Second juror in Ghislaine Maxwell trial reportedly sexually abused as child
A second juror at the trial of Ghislaine Maxwell has reportedly admitted to being sexually abused as a child.
The New York Times said it interviewed the juror, who requested anonymity, and said they had discussed the experience during deliberations and believed the revelation had helped to shape the jury’s discussions.
It comes after another juror, who told reporters he was sexually abused as a child, hired a lawyer.
The unidentified juror's public interviews led defence lawyers in the case to say they will request a new trial. US District Judge Alison J. Nathan asked them to do so by January 19.
Maxwell was last month convicted of helping American financier Jeffrey Epstein sexually abuse teenage girls in the 1990s and early 2000s at Epstein’s homes in Florida, New York and New Mexico.
The verdict capped a month-long trial featuring sordid accounts of the sexual exploitation of girls as young as 14.
In an order Thursday, Nathan said the juror's retained lawyer, Todd Spodek, had informed her that the juror did not want the court to appoint a lawyer for him as she had offered.
Spodek did not immediately return a request for comment.
The revelations by the juror in interviews published by The Independent and the Daily Mail on Tuesday and Wednesday could threaten the guilty verdicts if a retrial goes ahead.
In the interviews, the juror said he revealed to other jurors during weeklong deliberations that he was sexually abused as a child, and he said the information helped him convince some jurors that a victim's imperfect memory of sex abuse doesn't mean it didn't happen.

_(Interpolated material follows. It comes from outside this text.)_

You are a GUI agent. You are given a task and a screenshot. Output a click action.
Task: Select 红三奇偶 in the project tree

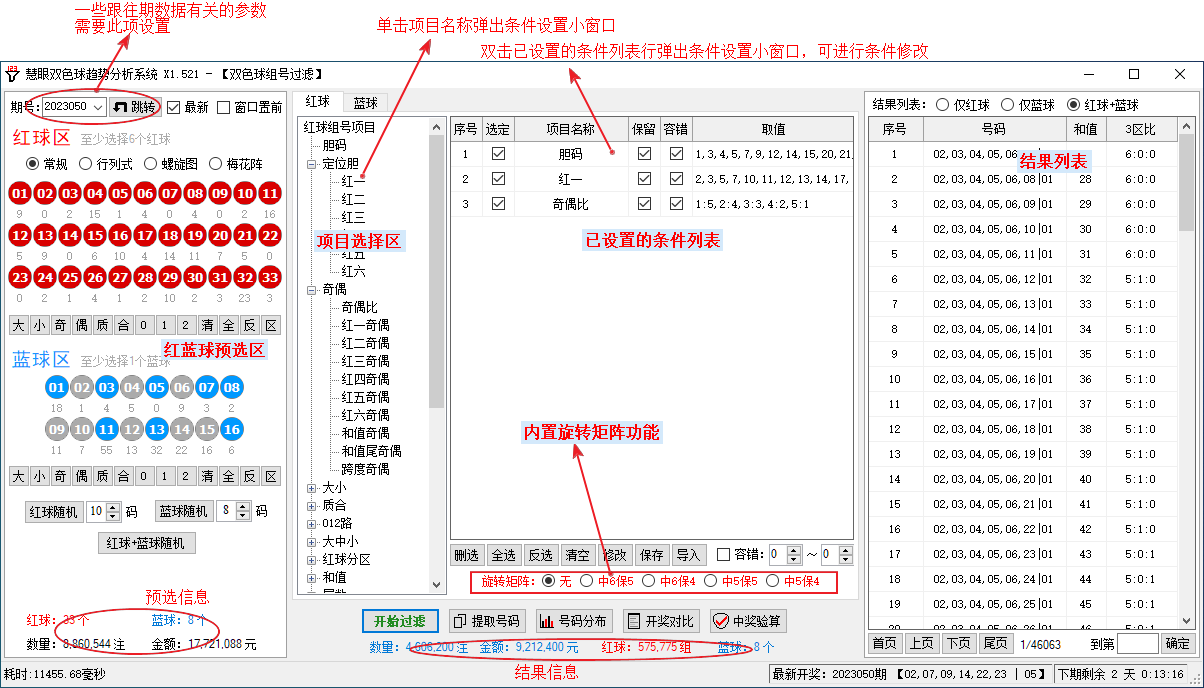point(365,361)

Memories and how they relate to sexual abuse victims were a contentious point among attorneys during the trial as each side summoned a memory expert to testify.
During deliberations, the jury requested transcripts of the testimony by the defence's memory expert, who said memories can be corroded over time by outside influences and general decay.
In the end, the jurors concluded unanimously that Maxwell, 60, was guilty of recruiting teenage girls between 1994 and 2004 for financier Jeffrey Epstein to sexually abuse.
No sentencing date was set.
Epstein, 66, took his own life at a Manhattan federal jail in August 2019 as he awaited a trial on sex trafficking charges.